Timothy has time to recall this conversation in its entirety because he is walking up the garden path very slowly indeed. The house is dark. There is not a room in it, including the smallest room, that does not contain at least one dead animal or bird. In the smallest room it is, naturally, the smallest creature, a mouse that died of heart failure when startled by the Ascot House cat.

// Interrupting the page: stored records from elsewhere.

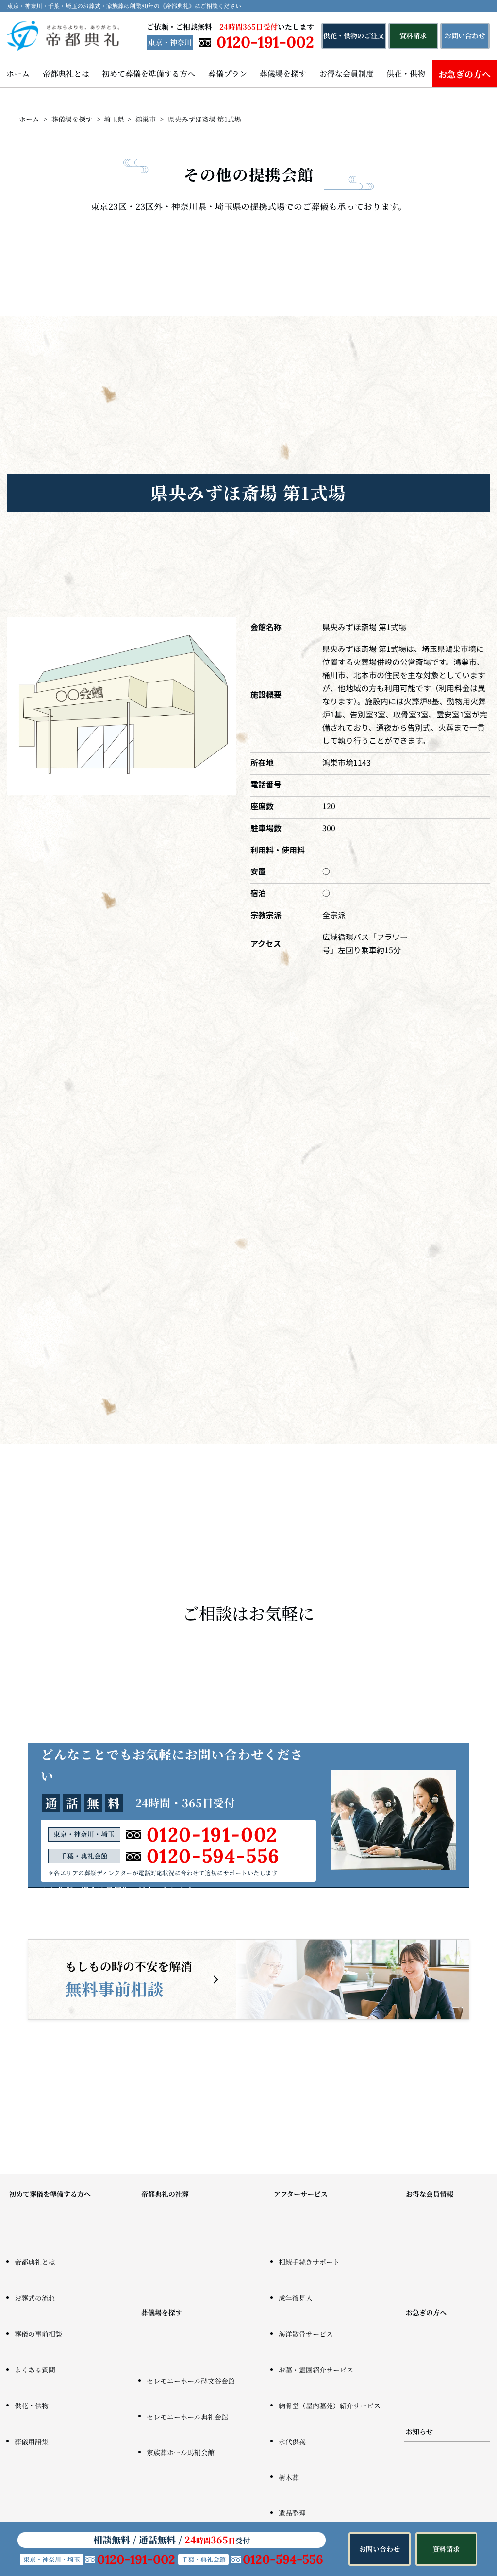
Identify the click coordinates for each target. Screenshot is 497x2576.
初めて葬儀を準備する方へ (148, 73)
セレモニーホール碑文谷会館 (191, 2381)
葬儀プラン (227, 73)
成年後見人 (296, 2298)
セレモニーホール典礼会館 (187, 2417)
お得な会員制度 (346, 73)
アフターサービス (301, 2194)
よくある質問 (35, 2369)
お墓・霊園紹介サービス (316, 2369)
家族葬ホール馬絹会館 (181, 2452)
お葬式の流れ (35, 2298)
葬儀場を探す (283, 73)
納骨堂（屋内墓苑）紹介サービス (330, 2405)
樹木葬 (289, 2477)
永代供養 (292, 2441)
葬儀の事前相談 (38, 2333)
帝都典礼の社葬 (165, 2194)
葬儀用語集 (32, 2441)
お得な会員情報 (429, 2194)
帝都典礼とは (66, 73)
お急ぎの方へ (426, 2312)
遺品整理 (292, 2513)
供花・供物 (405, 73)
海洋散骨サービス (306, 2333)
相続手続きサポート (309, 2262)
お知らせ (419, 2431)
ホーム (18, 73)
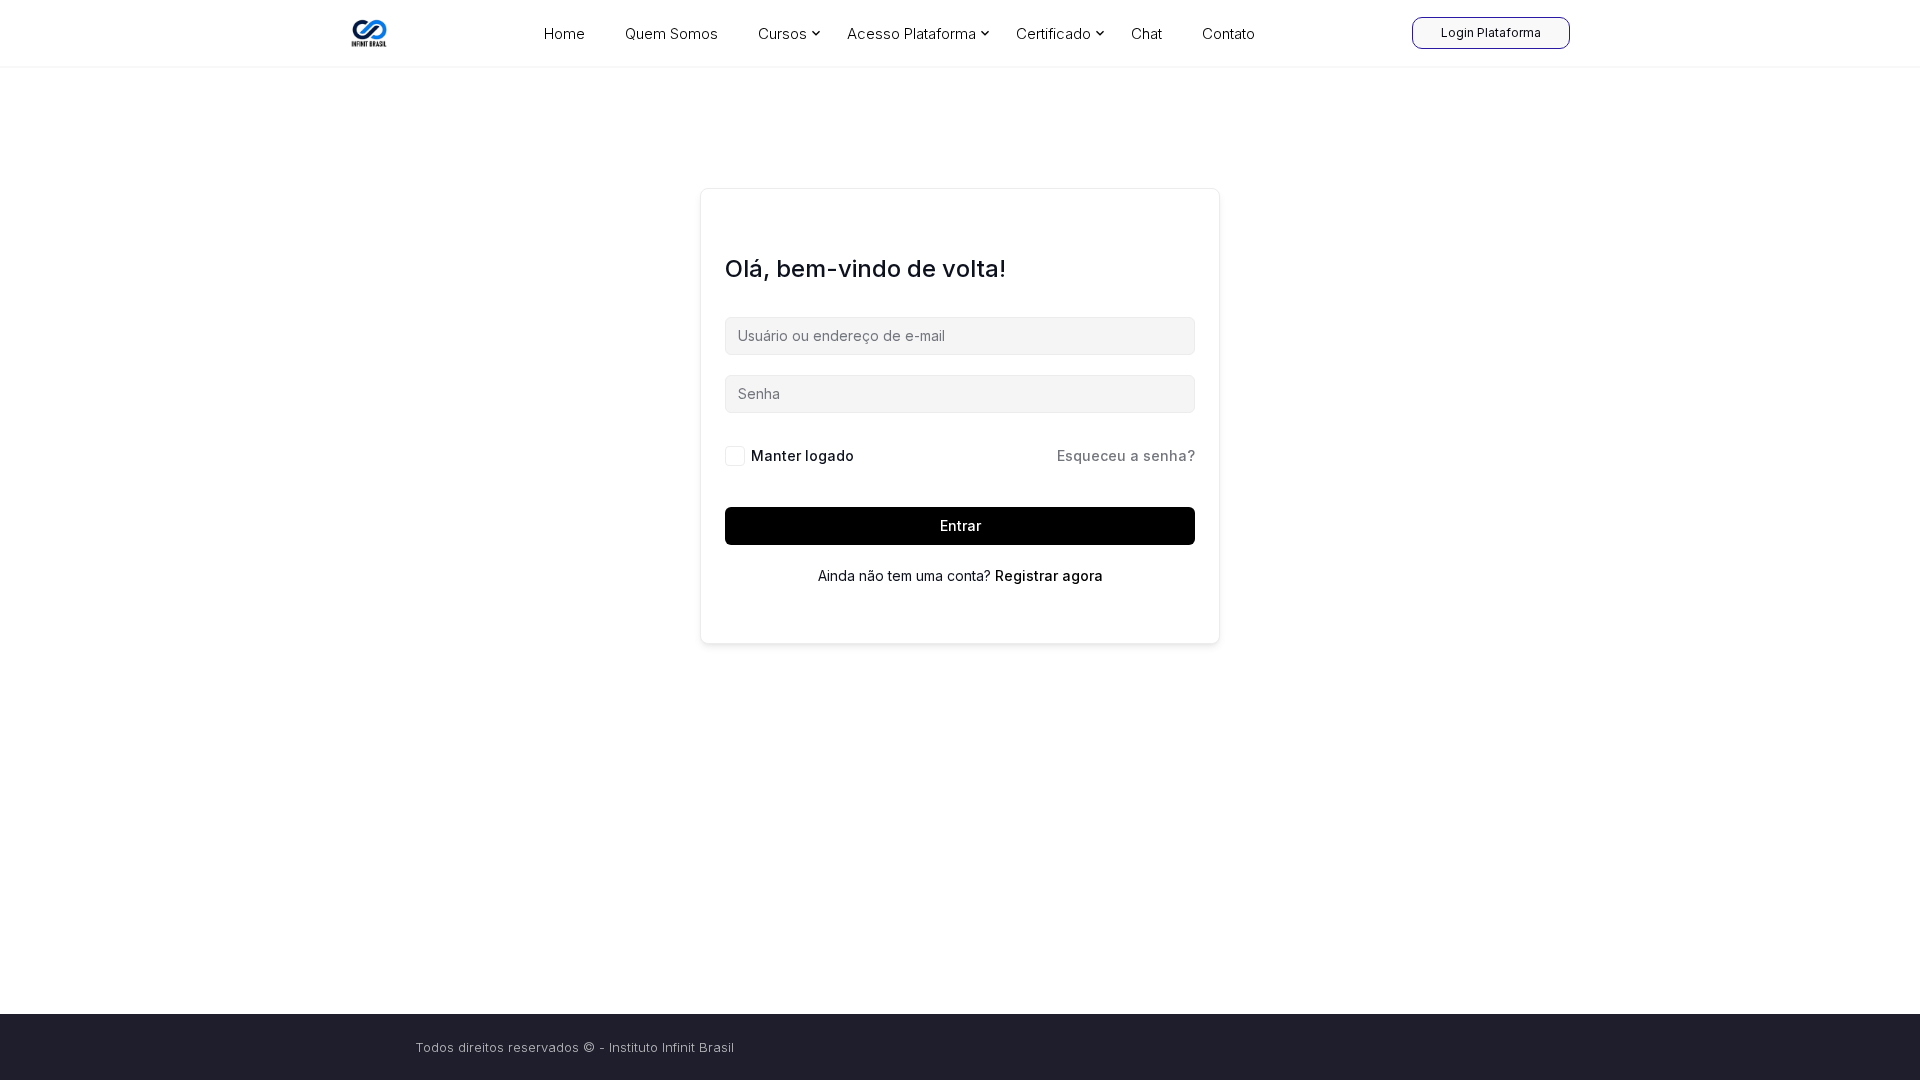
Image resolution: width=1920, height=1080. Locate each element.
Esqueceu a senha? (1126, 455)
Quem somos (671, 33)
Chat (1146, 33)
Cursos (782, 33)
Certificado (1053, 33)
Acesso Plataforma (911, 33)
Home (564, 33)
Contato (1228, 33)
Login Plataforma (1491, 32)
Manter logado (802, 455)
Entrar (960, 525)
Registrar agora (1049, 575)
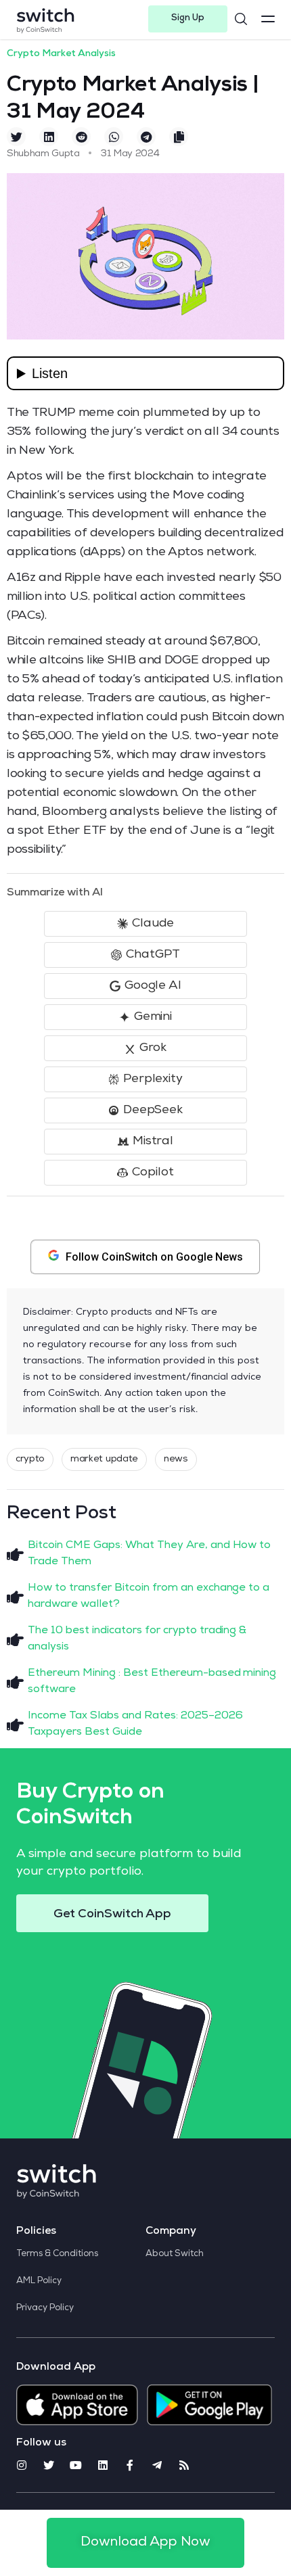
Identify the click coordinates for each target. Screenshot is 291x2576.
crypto (30, 1459)
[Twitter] (48, 2465)
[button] (187, 18)
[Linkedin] (102, 2465)
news (176, 1459)
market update (104, 1459)
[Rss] (184, 2465)
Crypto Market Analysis (61, 54)
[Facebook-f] (130, 2465)
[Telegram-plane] (157, 2465)
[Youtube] (75, 2465)
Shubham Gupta (43, 154)
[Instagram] (21, 2465)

There is stained glass round the front door, only slightly cracked. The floors are a monument to the past glories of linoleum. When he opens the front door Timothy feels that he is stepping back fifty years.
At last, though, he can delay the moment no longer. Earls Court, the Amalfi, the whole of London fades away. The door squeaks slowly open, he smells the slightly stale, utterly masculine linoleum and lavatory cleaner smell of his home and there, in the dim, narrow hall, at the bottom of the creaky stairs, stands his father, staring at him, glaring at him, pulling his braces forward and then letting them fall back onto his grimy ketchup-stained shirt with a savagery that sends a chill through Timothy’s whole body.
His father comes forward and punches him in the face. Timothy staggers back, crashes into the little table by the door, falls to the ground. The dead fox that was on the table, his father’s pride and joy, the one that the customers first see on arrival, falls onto Timothy’s face. He hates the feel of the dead fox. He screams, grabs it and flings it off him. He cowers, expecting to be hit again. Then he thinks of Naomi and how he would hate her to see him cowering, and he glares at his father and tries to stand, but it’s as though his legs are made of rubber, he falls again.